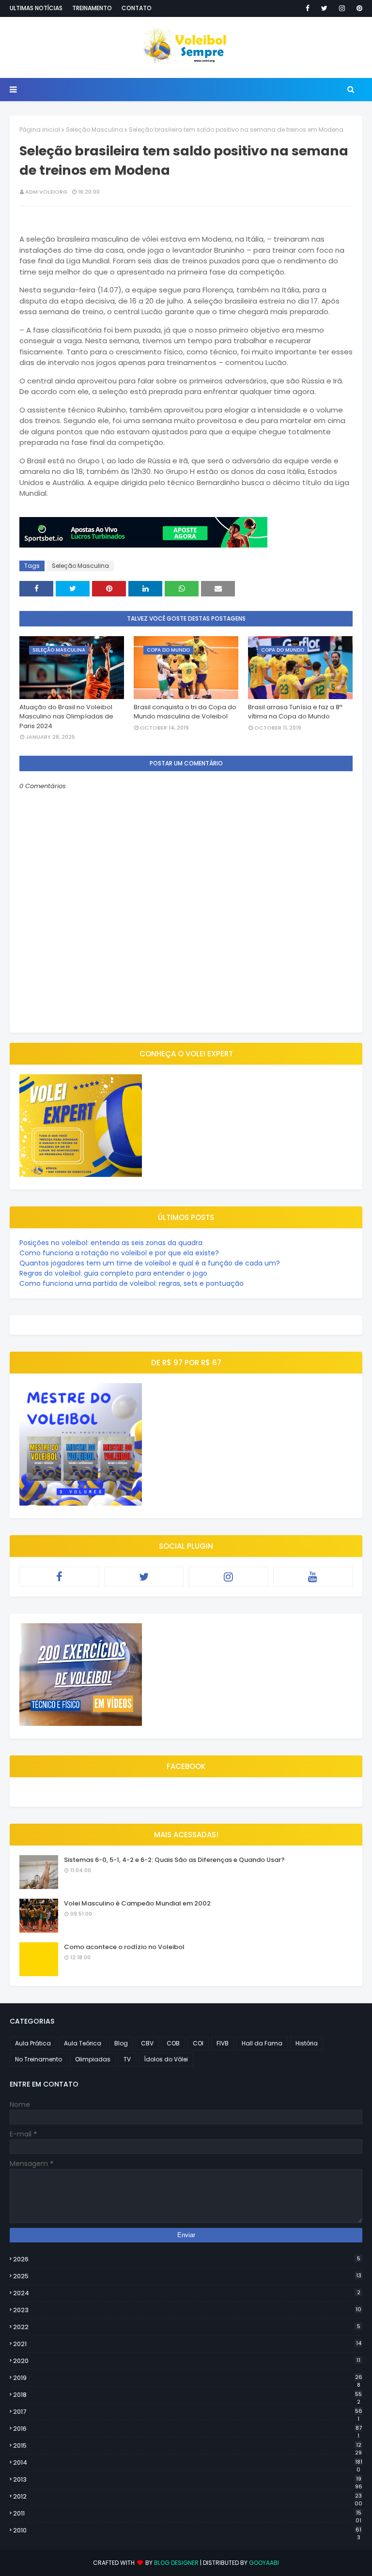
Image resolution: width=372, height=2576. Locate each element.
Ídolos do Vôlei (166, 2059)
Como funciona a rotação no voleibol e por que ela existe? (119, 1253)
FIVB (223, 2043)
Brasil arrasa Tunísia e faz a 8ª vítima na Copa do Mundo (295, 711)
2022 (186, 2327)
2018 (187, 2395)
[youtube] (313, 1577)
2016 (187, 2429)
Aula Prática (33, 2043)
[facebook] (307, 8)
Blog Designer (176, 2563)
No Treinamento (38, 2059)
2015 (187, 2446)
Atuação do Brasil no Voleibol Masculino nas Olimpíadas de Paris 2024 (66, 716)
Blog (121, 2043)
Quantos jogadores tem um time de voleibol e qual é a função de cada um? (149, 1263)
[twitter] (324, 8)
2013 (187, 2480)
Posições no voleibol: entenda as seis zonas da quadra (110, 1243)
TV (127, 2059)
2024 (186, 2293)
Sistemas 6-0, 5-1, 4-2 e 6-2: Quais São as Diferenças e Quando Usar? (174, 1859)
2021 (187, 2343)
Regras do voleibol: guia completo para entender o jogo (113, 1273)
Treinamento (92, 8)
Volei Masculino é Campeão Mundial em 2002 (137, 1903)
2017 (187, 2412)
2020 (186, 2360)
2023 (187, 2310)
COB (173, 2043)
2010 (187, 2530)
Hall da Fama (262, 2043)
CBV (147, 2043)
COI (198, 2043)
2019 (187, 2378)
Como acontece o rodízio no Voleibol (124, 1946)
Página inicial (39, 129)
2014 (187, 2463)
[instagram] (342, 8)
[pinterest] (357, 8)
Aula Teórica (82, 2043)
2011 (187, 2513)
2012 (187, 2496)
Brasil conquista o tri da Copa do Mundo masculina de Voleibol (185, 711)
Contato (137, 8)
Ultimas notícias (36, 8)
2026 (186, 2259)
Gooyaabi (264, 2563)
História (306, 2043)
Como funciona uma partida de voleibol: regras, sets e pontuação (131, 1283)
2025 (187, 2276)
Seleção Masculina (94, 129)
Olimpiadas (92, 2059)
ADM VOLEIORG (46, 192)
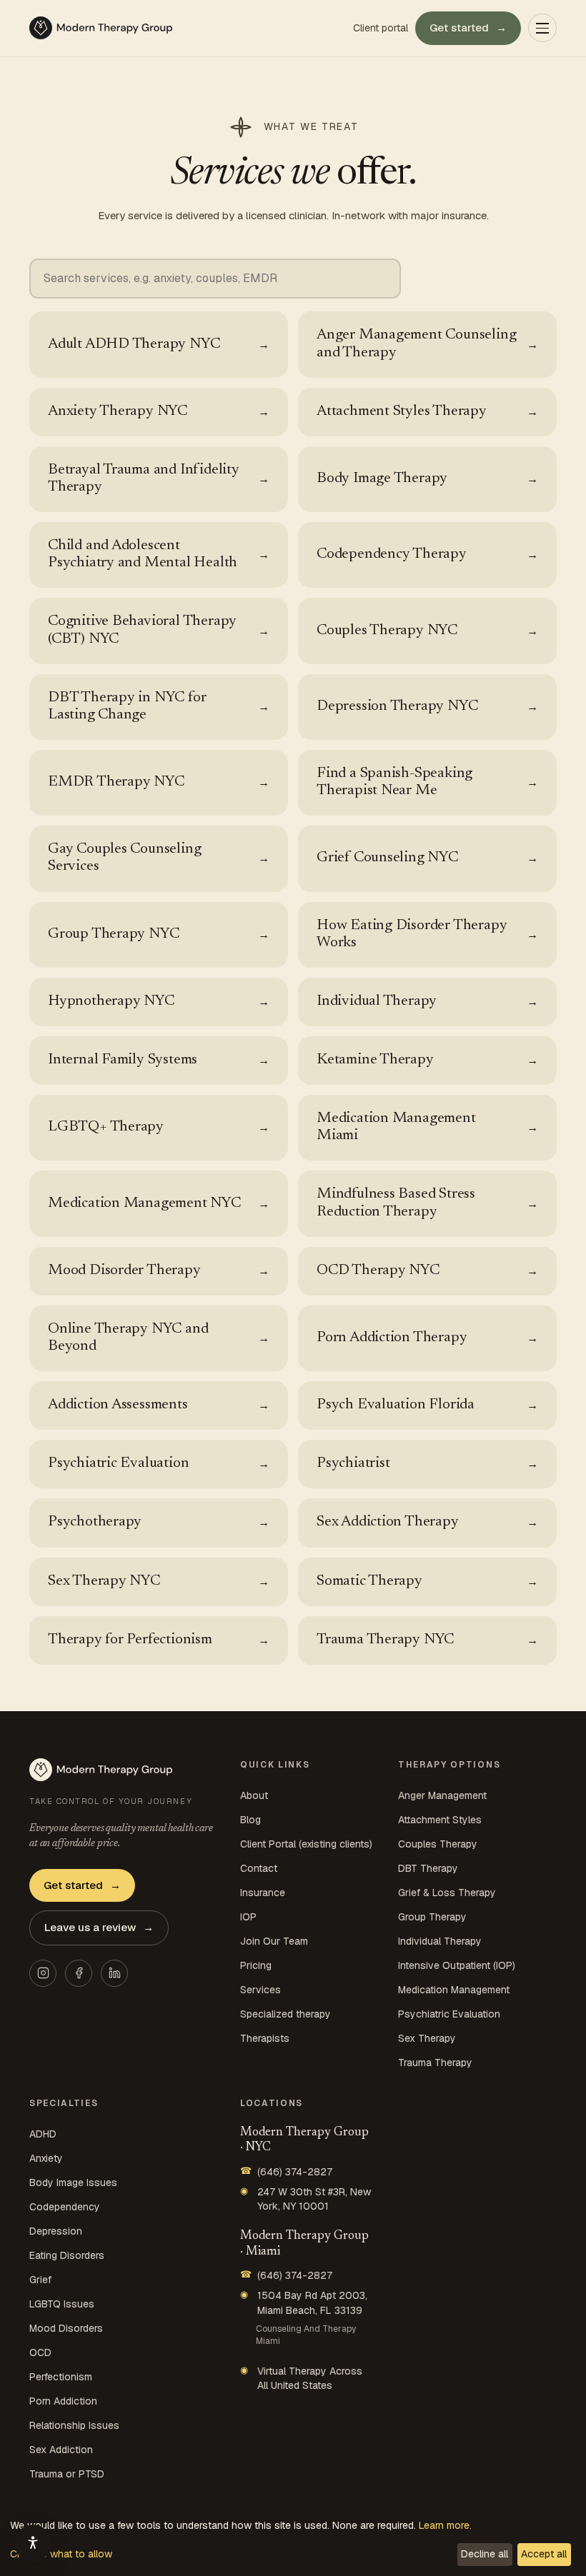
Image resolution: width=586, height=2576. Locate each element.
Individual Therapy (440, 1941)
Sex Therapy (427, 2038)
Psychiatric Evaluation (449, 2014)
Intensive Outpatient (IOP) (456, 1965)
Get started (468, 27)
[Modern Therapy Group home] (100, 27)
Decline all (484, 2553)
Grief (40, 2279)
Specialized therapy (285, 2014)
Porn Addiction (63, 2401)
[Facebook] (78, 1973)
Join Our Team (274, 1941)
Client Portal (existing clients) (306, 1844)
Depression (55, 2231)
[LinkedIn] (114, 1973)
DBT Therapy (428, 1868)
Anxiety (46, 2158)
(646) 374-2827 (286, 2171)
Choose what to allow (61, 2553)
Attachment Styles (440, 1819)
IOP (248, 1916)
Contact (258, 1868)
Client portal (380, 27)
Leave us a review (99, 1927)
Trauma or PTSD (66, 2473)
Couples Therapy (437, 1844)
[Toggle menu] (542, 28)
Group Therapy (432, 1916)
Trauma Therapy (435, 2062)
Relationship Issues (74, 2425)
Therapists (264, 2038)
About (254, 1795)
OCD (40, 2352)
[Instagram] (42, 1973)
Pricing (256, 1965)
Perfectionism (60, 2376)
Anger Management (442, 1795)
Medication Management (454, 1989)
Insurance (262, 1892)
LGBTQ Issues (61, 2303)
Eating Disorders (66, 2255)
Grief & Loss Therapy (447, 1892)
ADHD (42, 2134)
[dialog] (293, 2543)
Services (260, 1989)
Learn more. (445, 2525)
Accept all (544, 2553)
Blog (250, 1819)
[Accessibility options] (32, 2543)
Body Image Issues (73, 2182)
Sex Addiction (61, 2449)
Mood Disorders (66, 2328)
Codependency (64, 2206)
==
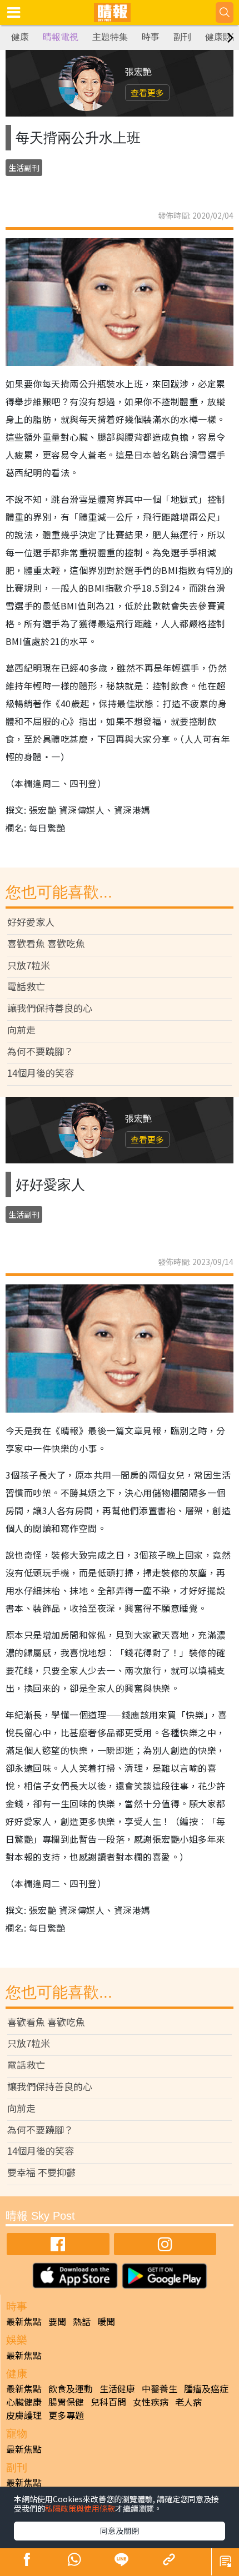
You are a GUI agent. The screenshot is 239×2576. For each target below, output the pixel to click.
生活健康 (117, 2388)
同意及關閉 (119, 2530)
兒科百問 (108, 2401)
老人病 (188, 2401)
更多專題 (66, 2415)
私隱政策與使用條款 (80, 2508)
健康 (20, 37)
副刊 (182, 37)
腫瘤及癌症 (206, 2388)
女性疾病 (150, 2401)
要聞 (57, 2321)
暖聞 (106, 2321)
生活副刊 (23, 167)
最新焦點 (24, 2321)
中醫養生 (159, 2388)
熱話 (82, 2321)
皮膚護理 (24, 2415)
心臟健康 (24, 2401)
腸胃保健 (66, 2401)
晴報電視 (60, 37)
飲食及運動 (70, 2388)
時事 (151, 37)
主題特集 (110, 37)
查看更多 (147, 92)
---
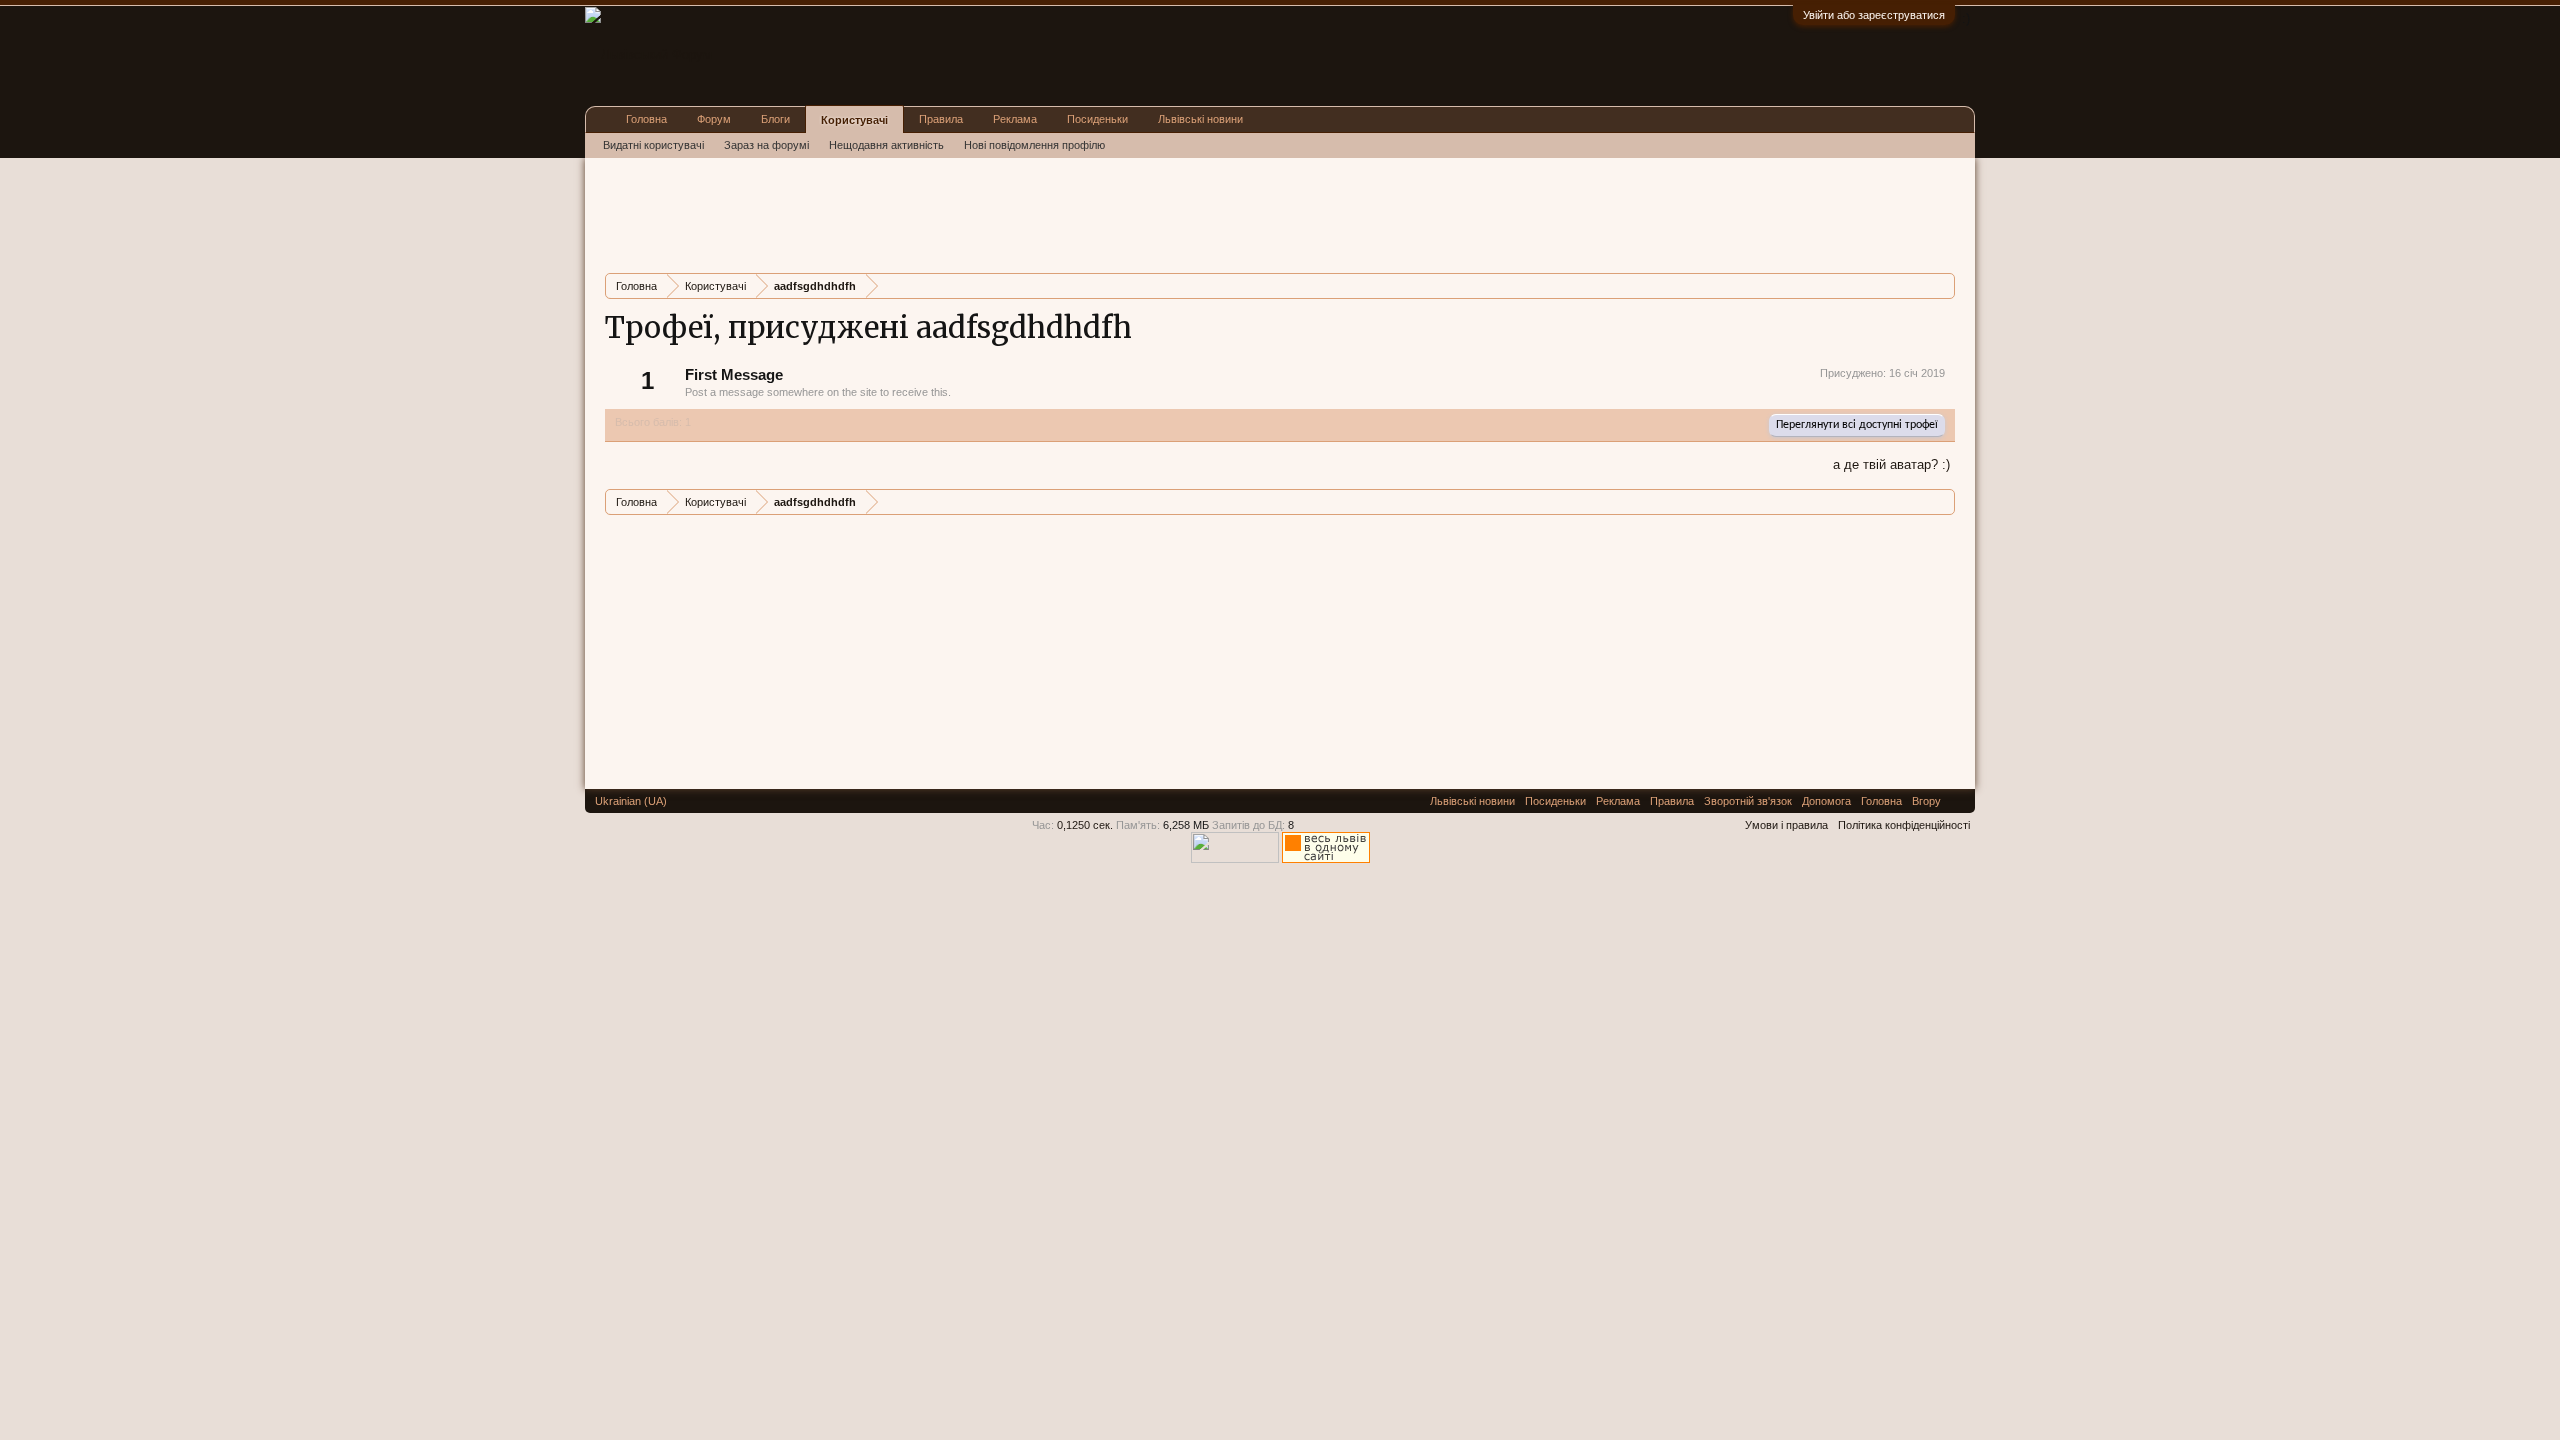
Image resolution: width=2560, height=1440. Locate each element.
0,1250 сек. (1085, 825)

• TASK REQUIREMENTS: Look above for the line with "Body Image Issues (73, 2182)" and the line with "Codependency (64, 2206)", and reproduce exactly those two lines plus every line between, nothing more.

• REPLY:
Body Image Issues (73, 2182)
Sex Addiction (61, 2449)
Mood Disorders (66, 2328)
Codependency (64, 2206)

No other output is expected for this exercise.